Basic blocks and instructions statistics.

Posted On // 4 comments
While doing some of my research I was often wondering how big the typical basic block is - how many instructions it typically includes. Since I was unable to find any reputable results in this area I have decided to make my own observations...

Following table presents statistics about number of instructions in typical basic block (including the average number of instructions per basic block and the maximum number of instructions found in a single basic block). This simple research was driven mostly by curiosity and some additional questions I have encountered while building my own software. All of the analysed files (over 1500) come from Microsoft and are a part of Microsoft Windows XP operating system.

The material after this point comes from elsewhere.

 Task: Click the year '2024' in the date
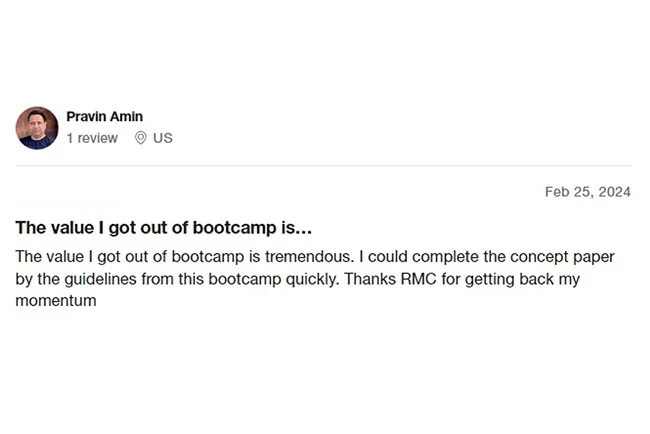click(x=614, y=192)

TABLE: http://piotrbania.com/all/articles/bb_instr_stats.html


UPDATE:
I have also prepared the Instructions Frequency Statistics table, you can check it here (instruction names are bit sucky at the moment):
TABLE: http://piotrbania.com/all/articles/instr_stats.html

4 komentarze:

Ashutosh said...

Interesting analysis!

Couple of things I was curious about:
1. The max_num_of_instructions_per_basic_block value of 1455 occurs often for several DLLs. It is likely it is some common pattern/code. Can you share what that common basic block is? What offset in, say, advapi32.dll on WinXP SP3?
2. The max of 2881 instructions in a basic block is very surprising. Again, can you share the offset?

Piotr Bania said...

Hey,

I doubt the "max_num_of_instructions_per_basic_block" is a pattern although I made no further experiments in this area.

On the other hand the "Average number of instructions per basic block" should be considered a pattern - most of the books about compiler theory etc. acknowledge 5-7 instructions per basic block as standard.

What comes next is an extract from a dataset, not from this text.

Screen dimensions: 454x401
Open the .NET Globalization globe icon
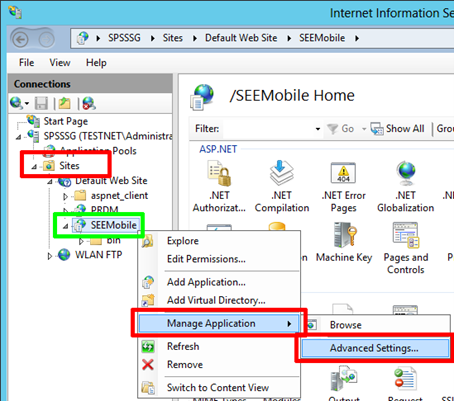click(406, 173)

Regarding to your offset questions unfortunately I wasn't recording the basic blocks addrs for all of the cases. I was just recording the suspicious one and in the case of 2881 instructions I can provide you the addr (RVA) - here it is:

osk.exe: MaxInstrPerBB: 2881 (bbRVA=0x0000afd7)

Please note that in my engine (the built used for this experiment) CALL instructions do not terminate the basic block. IDA also uses this approach.

best regards,
pb

Ashutosh said...

I did a little IDA on osk.exe and that big block starting at 0x0000afd7 is osk!JapaneseKB which looks like its setting up a big table that's for the Japanese keyboard layout (internally called from SwitchToJapaneseKB). That explains such a large basic block.

It is likely that many of the max basic blocks in the other DLLs are doing some kind of table setup. Otherwise it is hard to imagine such large jump-free blocks.

And yes, the average stats for 5--10 instructions sounds right.

Piotr Bania said...

Yes I also think the biggest basic blocks are typically created for initialization purposes.

- pb